**AIM OF THE TASK:**
Could you say how many lines below contain the word "screenshot"? Give the number with no other text.

**DATA RECORDS:**
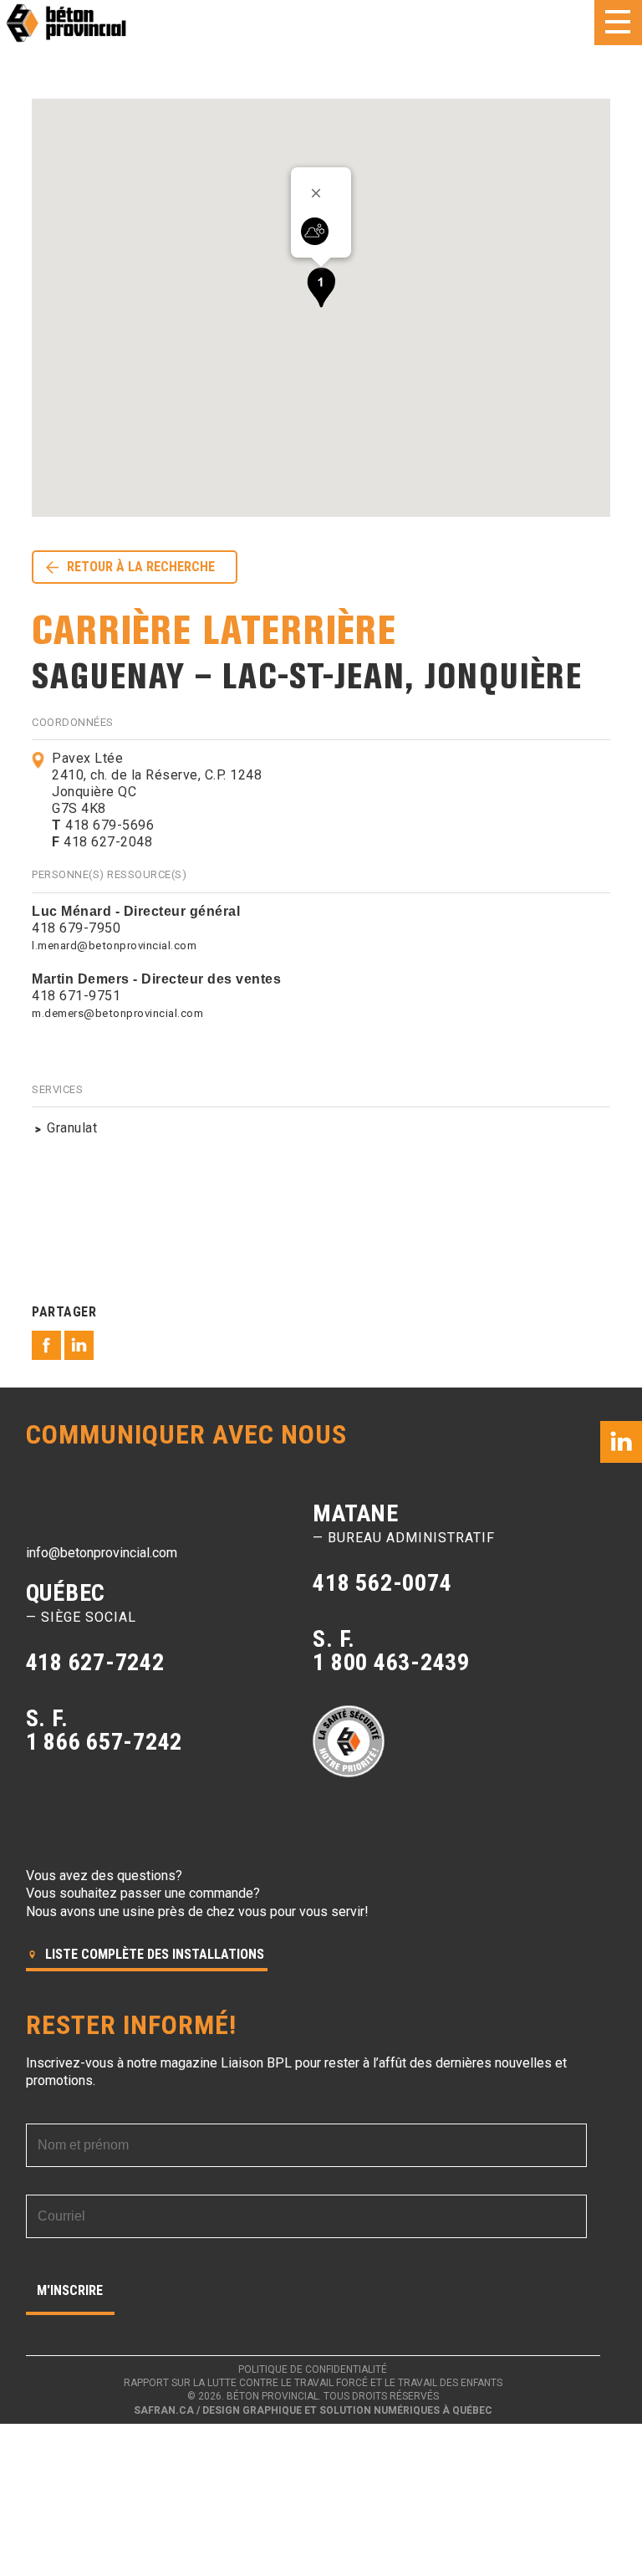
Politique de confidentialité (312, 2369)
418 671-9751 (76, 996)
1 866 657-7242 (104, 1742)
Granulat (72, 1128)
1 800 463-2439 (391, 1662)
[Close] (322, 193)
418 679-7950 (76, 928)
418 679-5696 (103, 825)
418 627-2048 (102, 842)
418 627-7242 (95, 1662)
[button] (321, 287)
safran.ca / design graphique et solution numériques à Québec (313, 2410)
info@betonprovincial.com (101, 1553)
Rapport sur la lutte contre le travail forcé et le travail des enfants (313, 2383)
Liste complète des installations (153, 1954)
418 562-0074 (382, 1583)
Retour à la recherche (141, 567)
* * *
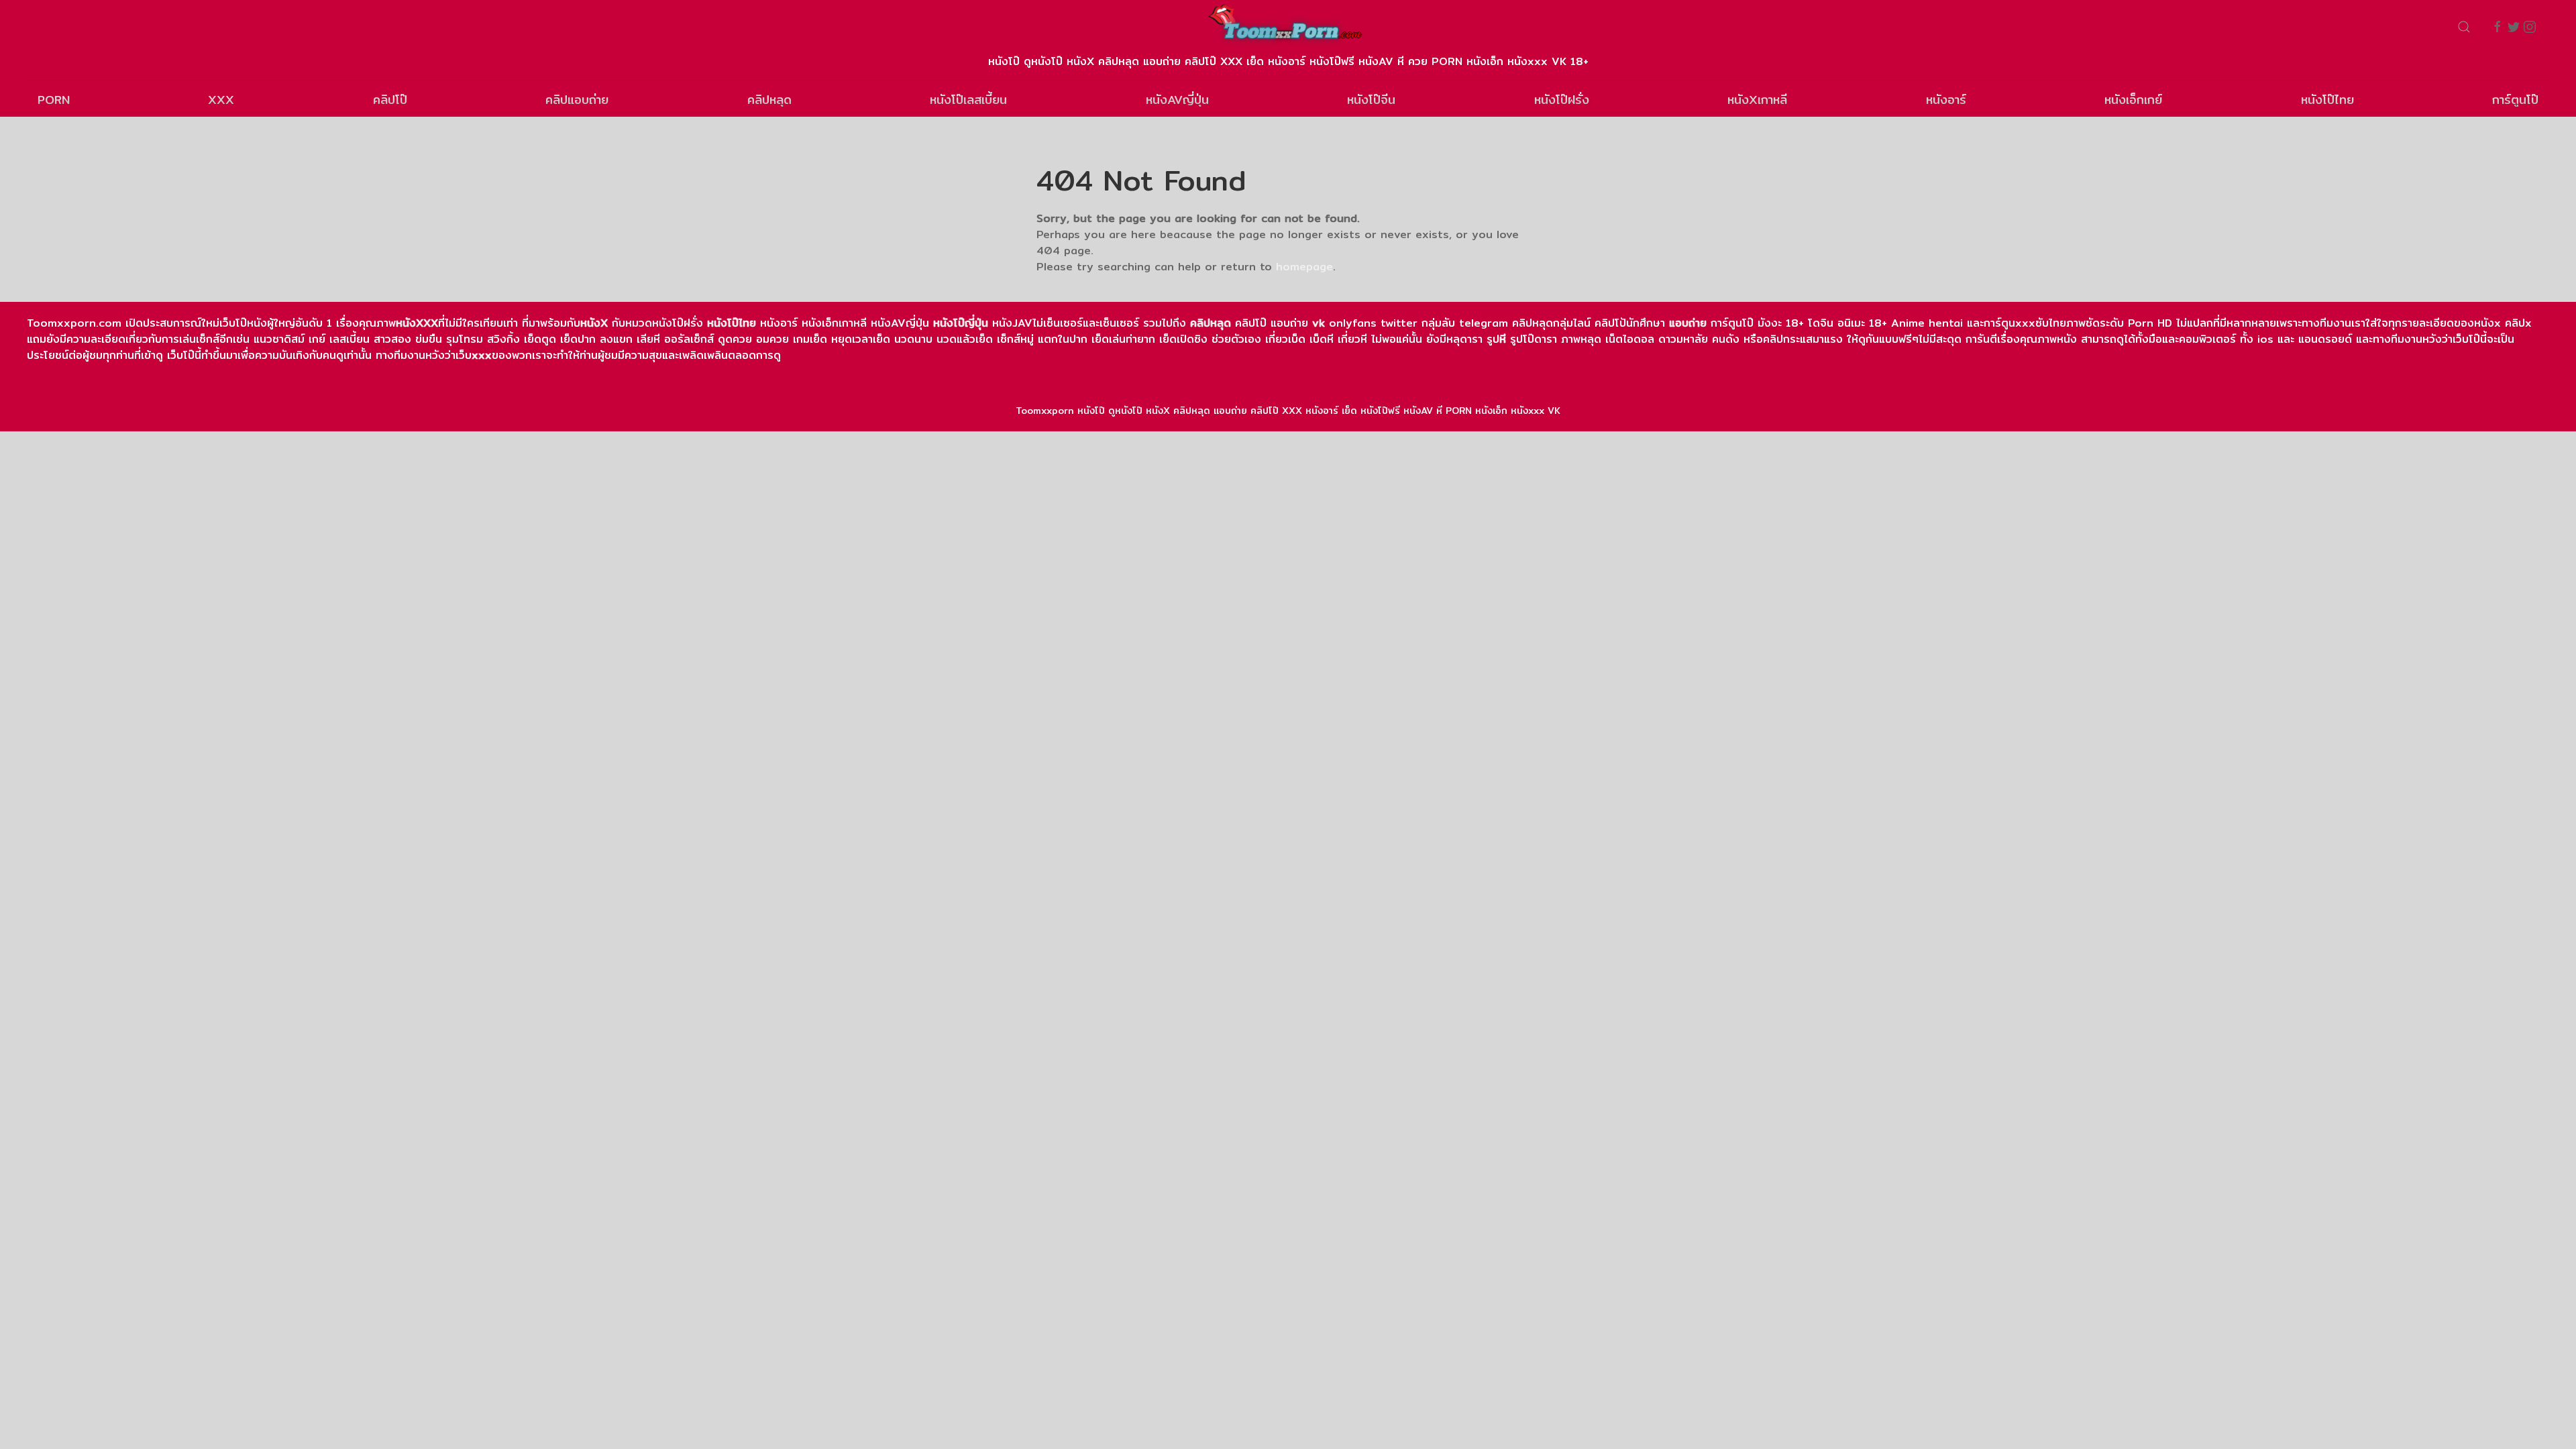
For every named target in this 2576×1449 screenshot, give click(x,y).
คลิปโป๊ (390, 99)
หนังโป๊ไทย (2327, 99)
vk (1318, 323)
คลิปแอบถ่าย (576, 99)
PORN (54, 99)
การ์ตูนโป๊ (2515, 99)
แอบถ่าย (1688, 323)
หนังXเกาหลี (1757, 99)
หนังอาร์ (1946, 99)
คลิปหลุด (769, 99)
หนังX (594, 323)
--
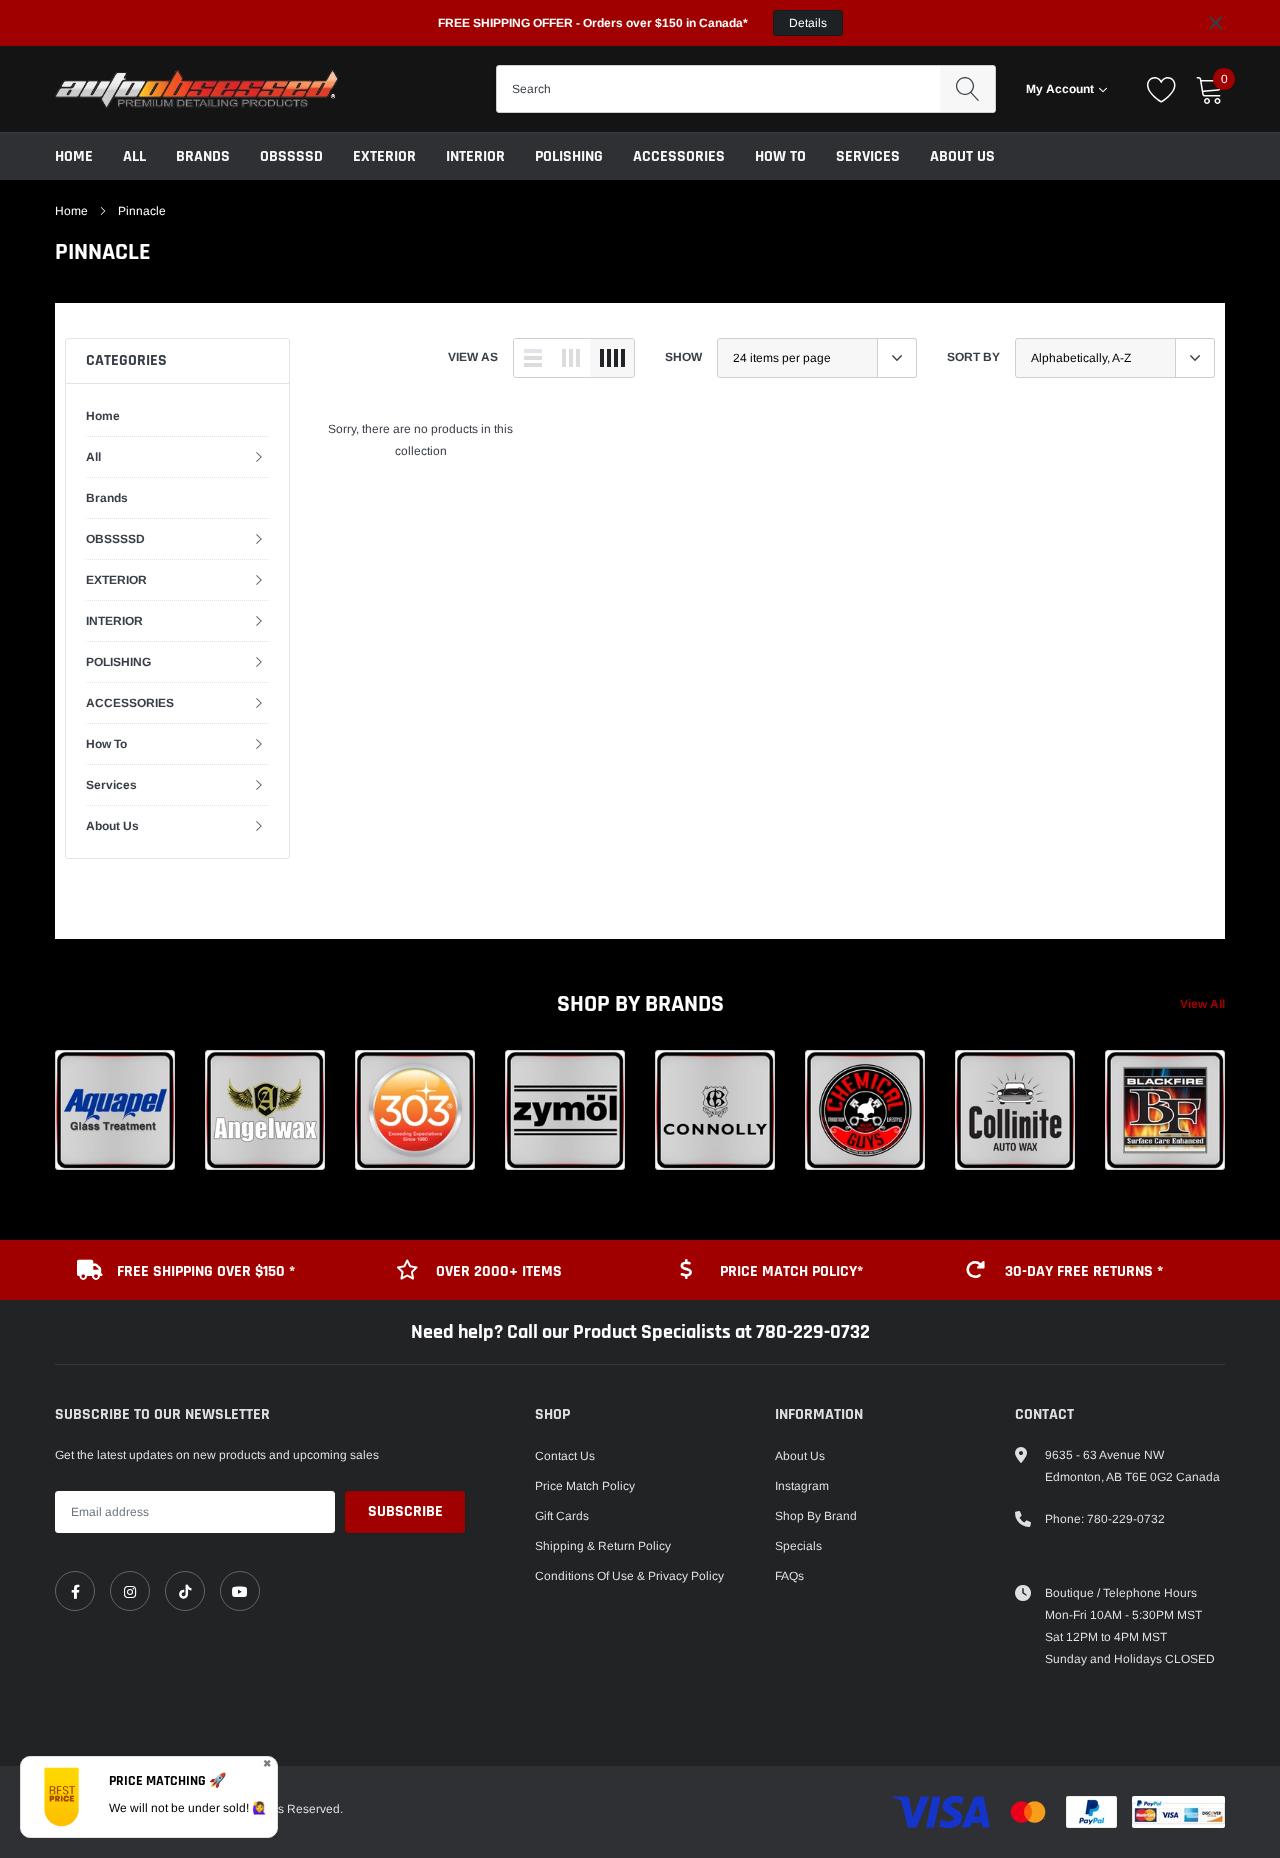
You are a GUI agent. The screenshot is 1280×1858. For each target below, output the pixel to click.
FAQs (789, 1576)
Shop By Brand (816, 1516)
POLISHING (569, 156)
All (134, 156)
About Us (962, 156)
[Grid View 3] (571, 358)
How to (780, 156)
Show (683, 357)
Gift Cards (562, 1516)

**RESULT OF THIS EXERCISE:**
2